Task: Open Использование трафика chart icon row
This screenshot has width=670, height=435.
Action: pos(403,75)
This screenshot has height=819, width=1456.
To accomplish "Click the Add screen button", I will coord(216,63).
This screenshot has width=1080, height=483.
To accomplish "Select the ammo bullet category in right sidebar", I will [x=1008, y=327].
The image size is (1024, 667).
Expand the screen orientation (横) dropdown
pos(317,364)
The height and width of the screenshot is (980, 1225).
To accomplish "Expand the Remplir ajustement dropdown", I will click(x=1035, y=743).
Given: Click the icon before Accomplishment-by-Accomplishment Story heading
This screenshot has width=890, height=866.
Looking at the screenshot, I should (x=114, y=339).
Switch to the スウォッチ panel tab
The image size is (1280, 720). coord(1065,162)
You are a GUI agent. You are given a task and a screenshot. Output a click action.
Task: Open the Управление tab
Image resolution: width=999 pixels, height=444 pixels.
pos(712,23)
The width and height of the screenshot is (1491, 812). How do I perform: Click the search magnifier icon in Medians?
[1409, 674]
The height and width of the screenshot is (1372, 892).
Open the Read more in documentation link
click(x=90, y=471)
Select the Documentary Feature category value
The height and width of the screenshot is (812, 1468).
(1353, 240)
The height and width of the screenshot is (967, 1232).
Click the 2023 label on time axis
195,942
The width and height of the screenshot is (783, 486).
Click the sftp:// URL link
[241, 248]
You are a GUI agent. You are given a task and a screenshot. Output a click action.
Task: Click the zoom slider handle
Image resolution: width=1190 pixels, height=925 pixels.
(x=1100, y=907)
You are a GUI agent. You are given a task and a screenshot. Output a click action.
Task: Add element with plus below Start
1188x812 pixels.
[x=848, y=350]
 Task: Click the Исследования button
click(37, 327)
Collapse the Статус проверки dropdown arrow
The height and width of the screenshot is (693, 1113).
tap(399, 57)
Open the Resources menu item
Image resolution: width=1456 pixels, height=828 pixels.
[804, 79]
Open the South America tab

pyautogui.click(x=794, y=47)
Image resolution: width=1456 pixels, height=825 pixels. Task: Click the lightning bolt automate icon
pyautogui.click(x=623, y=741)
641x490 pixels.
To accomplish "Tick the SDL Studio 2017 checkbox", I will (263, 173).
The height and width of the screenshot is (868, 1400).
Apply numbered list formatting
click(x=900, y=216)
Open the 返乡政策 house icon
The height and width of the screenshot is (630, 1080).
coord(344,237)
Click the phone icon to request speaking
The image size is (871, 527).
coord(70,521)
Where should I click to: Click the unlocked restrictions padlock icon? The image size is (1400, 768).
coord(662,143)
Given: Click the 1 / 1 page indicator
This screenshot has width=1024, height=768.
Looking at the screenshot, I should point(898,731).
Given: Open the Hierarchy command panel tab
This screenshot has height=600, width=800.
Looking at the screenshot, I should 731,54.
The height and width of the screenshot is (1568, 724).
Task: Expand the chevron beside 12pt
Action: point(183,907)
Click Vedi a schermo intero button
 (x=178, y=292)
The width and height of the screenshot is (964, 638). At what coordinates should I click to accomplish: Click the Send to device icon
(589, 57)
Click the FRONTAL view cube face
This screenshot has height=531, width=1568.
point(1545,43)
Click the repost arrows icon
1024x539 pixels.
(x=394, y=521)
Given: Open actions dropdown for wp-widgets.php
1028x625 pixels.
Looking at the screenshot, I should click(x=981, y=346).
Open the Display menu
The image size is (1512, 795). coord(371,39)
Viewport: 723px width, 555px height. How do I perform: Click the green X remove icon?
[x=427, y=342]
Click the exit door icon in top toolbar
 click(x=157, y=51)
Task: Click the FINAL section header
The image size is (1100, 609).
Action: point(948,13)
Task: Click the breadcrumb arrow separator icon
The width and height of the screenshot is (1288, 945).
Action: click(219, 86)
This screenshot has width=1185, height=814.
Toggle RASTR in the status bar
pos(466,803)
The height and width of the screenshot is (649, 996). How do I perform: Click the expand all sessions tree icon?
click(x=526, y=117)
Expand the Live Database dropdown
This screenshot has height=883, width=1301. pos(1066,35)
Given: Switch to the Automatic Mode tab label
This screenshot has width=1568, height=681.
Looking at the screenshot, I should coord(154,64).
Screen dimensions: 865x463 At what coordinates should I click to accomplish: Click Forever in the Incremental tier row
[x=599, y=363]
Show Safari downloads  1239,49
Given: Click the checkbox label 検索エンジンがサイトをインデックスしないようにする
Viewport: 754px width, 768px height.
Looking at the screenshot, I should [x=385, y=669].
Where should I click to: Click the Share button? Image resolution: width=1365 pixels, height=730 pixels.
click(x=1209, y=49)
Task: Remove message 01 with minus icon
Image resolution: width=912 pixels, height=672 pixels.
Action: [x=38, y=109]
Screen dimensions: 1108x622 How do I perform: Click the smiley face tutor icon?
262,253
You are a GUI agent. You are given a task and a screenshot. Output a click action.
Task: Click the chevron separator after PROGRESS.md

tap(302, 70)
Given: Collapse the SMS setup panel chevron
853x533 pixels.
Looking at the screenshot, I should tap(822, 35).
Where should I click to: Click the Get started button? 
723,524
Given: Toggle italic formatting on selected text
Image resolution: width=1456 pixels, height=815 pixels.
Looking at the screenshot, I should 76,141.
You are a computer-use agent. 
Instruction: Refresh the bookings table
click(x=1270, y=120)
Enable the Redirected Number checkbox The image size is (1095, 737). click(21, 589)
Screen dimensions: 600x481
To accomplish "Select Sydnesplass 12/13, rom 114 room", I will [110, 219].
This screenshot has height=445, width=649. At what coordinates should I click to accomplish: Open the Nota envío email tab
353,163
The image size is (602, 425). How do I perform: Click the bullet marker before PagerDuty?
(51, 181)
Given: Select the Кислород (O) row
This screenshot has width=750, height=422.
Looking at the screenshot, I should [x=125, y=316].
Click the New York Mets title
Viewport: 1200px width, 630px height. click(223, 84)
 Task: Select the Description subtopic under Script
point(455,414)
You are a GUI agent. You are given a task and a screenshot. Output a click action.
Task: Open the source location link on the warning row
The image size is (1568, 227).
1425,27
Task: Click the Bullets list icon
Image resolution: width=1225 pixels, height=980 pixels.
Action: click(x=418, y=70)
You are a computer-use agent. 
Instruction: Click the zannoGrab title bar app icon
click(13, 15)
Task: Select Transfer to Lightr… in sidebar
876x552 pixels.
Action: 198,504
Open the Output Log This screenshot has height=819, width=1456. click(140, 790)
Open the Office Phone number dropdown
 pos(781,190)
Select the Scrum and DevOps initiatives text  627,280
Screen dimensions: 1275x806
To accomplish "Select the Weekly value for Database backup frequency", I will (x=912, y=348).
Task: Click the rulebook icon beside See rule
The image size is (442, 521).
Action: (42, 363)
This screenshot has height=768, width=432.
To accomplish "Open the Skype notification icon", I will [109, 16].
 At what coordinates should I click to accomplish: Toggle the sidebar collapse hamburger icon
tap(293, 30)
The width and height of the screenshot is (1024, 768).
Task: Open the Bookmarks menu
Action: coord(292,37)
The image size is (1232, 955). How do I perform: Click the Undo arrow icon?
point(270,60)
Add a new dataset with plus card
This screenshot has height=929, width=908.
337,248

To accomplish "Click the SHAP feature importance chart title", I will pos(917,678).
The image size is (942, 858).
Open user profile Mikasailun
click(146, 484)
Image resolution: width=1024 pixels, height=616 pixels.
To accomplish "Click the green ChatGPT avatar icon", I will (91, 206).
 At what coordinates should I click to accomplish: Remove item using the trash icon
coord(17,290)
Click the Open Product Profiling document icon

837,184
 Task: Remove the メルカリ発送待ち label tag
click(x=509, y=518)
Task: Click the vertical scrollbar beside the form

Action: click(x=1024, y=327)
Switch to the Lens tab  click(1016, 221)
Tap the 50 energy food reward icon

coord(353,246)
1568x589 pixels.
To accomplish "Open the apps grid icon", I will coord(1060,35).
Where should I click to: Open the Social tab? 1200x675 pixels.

■ ■ ■ ■

TASK TO COMPLETE:
What are the lines, exactly as written above, from the line with "Apply numbered list formatting" to the line with "Given: Switch to the Automatic Mode tab label", both included? Output only those.

EXERCISE RESPONSE:
Apply numbered list formatting
click(x=900, y=216)
Open the 返乡政策 house icon
The height and width of the screenshot is (630, 1080).
coord(344,237)
Click the phone icon to request speaking
The image size is (871, 527).
coord(70,521)
Where should I click to: Click the unlocked restrictions padlock icon? The image size is (1400, 768).
coord(662,143)
Given: Click the 1 / 1 page indicator
This screenshot has width=1024, height=768.
Looking at the screenshot, I should point(898,731).
Given: Open the Hierarchy command panel tab
This screenshot has height=600, width=800.
Looking at the screenshot, I should 731,54.
The height and width of the screenshot is (1568, 724).
Task: Expand the chevron beside 12pt
Action: point(183,907)
Click Vedi a schermo intero button
 (x=178, y=292)
The width and height of the screenshot is (964, 638). At what coordinates should I click to accomplish: Click the Send to device icon
(589, 57)
Click the FRONTAL view cube face
This screenshot has height=531, width=1568.
point(1545,43)
Click the repost arrows icon
1024x539 pixels.
(x=394, y=521)
Given: Open actions dropdown for wp-widgets.php
1028x625 pixels.
Looking at the screenshot, I should click(x=981, y=346).
Open the Display menu
The image size is (1512, 795). coord(371,39)
Viewport: 723px width, 555px height. How do I perform: Click the green X remove icon?
[x=427, y=342]
Click the exit door icon in top toolbar
 click(x=157, y=51)
Task: Click the FINAL section header
The image size is (1100, 609).
Action: point(948,13)
Task: Click the breadcrumb arrow separator icon
The width and height of the screenshot is (1288, 945).
Action: click(219, 86)
This screenshot has width=1185, height=814.
Toggle RASTR in the status bar
pos(466,803)
The height and width of the screenshot is (649, 996). How do I perform: Click the expand all sessions tree icon?
click(x=526, y=117)
Expand the Live Database dropdown
This screenshot has height=883, width=1301. pos(1066,35)
Given: Switch to the Automatic Mode tab label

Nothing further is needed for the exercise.